Professor Wilson says he is deeply grateful for the honour and the recognition that the Rutherford Medal brings.

“The work for which I am being recognised owes, however, a great debt to the many outstanding students and talented colleagues with whom I have worked over the years, and to my family for their support. It has been an enormously enjoyable journey of discovery, which I hope will continue for some while to come.”

Professor Peter Tyler from Victoria’s Ferrier Research Institute has been awarded the 2017 MacDiarmid Medal, which recognises outstanding scientific research that demonstrates the potential for application for human benefit.

Along with collaborators at the Albert Einstein College of Medicine in New York, Professor Tyler has helped to design and synthesise a raft of potential new drug candidates that target the enzymes of many diseases including cancer, gout, psoriasis, malaria and Alzheimer’s disease.

One of these candidates is an active ingredient behind a new oral drug, Mundesine®, which treats patients with a specific type of non-Hodgkin lymphoma. In March this year, Japan became the first country to approve Mundesine®, licensed by BioCryst Pharmaceuticals Inc. under an exclusive licence with Albert Einstein College of Medicine and Viclink, Victoria University’s commercialisation office.

The selection panel praised Professor Tyler’s revolutionary drug design technology, and said it would likely lead to several more medical breakthroughs and the saving of many hundreds of lives.

Professor Tyler was elected a Fellow of Royal Society Te Apārangi in 2008 and a Fellow of the New Zealand Institute of Chemistry in 2010.

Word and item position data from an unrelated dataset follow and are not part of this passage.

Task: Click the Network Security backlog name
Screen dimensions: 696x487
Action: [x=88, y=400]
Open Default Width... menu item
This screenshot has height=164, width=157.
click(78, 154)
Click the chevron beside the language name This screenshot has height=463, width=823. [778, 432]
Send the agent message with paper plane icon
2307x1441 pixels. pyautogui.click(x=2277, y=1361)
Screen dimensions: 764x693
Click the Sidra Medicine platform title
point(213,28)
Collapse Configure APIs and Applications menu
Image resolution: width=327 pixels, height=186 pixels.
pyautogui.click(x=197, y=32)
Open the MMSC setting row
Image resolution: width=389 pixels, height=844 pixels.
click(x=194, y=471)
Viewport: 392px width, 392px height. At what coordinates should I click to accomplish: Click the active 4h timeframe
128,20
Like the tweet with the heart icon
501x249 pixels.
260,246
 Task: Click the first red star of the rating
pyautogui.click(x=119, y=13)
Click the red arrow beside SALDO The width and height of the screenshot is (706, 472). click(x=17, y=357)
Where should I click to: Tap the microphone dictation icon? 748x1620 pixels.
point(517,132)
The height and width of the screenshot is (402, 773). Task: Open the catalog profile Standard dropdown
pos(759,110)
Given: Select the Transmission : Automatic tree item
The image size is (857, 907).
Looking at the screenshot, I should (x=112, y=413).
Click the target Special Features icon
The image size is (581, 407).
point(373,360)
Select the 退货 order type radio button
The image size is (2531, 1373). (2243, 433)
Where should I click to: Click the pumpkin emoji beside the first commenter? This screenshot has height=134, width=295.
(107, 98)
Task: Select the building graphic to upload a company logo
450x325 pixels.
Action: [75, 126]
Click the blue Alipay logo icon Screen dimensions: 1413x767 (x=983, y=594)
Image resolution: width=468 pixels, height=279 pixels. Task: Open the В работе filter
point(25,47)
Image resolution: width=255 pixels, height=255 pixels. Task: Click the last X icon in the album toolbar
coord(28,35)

“I’m very pleased to receive the award,” says Professor Tyler. “I have been privileged to work with outstanding collaborators and fellow chemists at the Ferrier Research Institute to make this happen.”

Emeritus Professor Laurie Bauer from Victoria’s School of Linguistics and Applied Language Studies has been awarded the 2017 Humanities Aronui Medal.

He was recognised by the selection panel for his innovative research in descriptive linguistics—in particular, his influential work exploring the way words are constructed. He is considered a leading authority on compound words.

Emeritus Professor Bauer has also undertaken work on the grammar of New Zealand English, and has been involved in the construction of million-word samples of both written and spoken New Zealand English to facilitate research on the way in which language is used in New Zealand. He has also investigated the New Zealand accent, including its history.

He was elected a Fellow of Royal Society Te Apārangi in 2012. He has authored 20 books and was a co-author of The Oxford Reference Guide to English Morphology, which won the Linguistic Society of America’s prestigious Leonard Bloomfield Book Award in 2015.

“I am honoured to be the sixth recipient of the Aronui Medal, and to be placed among others who have done so much for the humanities in New Zealand,” says Emeritus Professor Bauer.

Victoria’s Vice-Chancellor Professor Grant Guilford congratulated the three Victoria recipients on their outstanding efforts.

“We are extremely proud of Professors Wilson and Tyler, and Emeritus Professor Bauer, for their awards. It is richly deserved recognition for their hard work, and reflects the world-leading, impactful and innovative research taking place at Victoria.”

Professor Guilford added that the University was delighted and proud at the announcement that Victoria’s Provost, Professor Wendy Larner, will be the next President of Royal Society Te Apārangi. Professor Larner will take over as President on 1 July 2018, becoming only the second ever female President of the Society’s Council.